Dataset:
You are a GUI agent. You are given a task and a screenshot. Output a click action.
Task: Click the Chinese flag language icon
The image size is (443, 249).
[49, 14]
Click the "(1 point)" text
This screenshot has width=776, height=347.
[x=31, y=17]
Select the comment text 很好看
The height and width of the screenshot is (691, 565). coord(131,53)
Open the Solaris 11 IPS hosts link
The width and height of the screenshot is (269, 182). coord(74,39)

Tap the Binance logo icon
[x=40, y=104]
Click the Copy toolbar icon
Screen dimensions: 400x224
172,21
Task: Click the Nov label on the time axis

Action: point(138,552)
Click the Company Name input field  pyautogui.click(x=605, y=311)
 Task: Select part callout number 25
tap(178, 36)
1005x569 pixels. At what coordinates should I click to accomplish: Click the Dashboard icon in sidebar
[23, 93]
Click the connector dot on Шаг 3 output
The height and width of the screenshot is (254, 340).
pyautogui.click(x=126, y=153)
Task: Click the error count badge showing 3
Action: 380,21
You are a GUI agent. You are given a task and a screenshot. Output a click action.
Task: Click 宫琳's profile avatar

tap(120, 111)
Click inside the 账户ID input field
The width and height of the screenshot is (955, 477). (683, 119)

Stated exercise:
Can you lay out the records above as a Markdown table with a Row column numbering each line and a Line column holding its text, leaving out the blank lines?

Result below:
| Row | Line |
|---|---|
| 1 | You are a GUI agent. You are given a task and a screenshot. Output a click action. |
| 2 | Task: Click the Chinese flag language icon |
| 3 | The image size is (443, 249). |
| 4 | [49, 14] |
| 5 | Click the "(1 point)" text |
| 6 | This screenshot has width=776, height=347. |
| 7 | [x=31, y=17] |
| 8 | Select the comment text 很好看 |
| 9 | The height and width of the screenshot is (691, 565). coord(131,53) |
| 10 | Open the Solaris 11 IPS hosts link |
| 11 | The width and height of the screenshot is (269, 182). coord(74,39) |
| 12 | Tap the Binance logo icon |
| 13 | [x=40, y=104] |
| 14 | Click the Copy toolbar icon |
| 15 | Screen dimensions: 400x224 |
| 16 | 172,21 |
| 17 | Task: Click the Nov label on the time axis |
| 18 | Action: point(138,552) |
| 19 | Click the Company Name input field  pyautogui.click(x=605, y=311) |
| 20 |  Task: Select part callout number 25 |
| 21 | tap(178, 36) |
| 22 | 1005x569 pixels. At what coordinates should I click to accomplish: Click the Dashboard icon in sidebar |
| 23 | [23, 93] |
| 24 | Click the connector dot on Шаг 3 output |
| 25 | The height and width of the screenshot is (254, 340). |
| 26 | pyautogui.click(x=126, y=153) |
| 27 | Task: Click the error count badge showing 3 |
| 28 | Action: 380,21 |
| 29 | You are a GUI agent. You are given a task and a screenshot. Output a click action. |
| 30 | Task: Click 宫琳's profile avatar |
| 31 | tap(120, 111) |
| 32 | Click inside the 账户ID input field |
| 33 | The width and height of the screenshot is (955, 477). (683, 119) |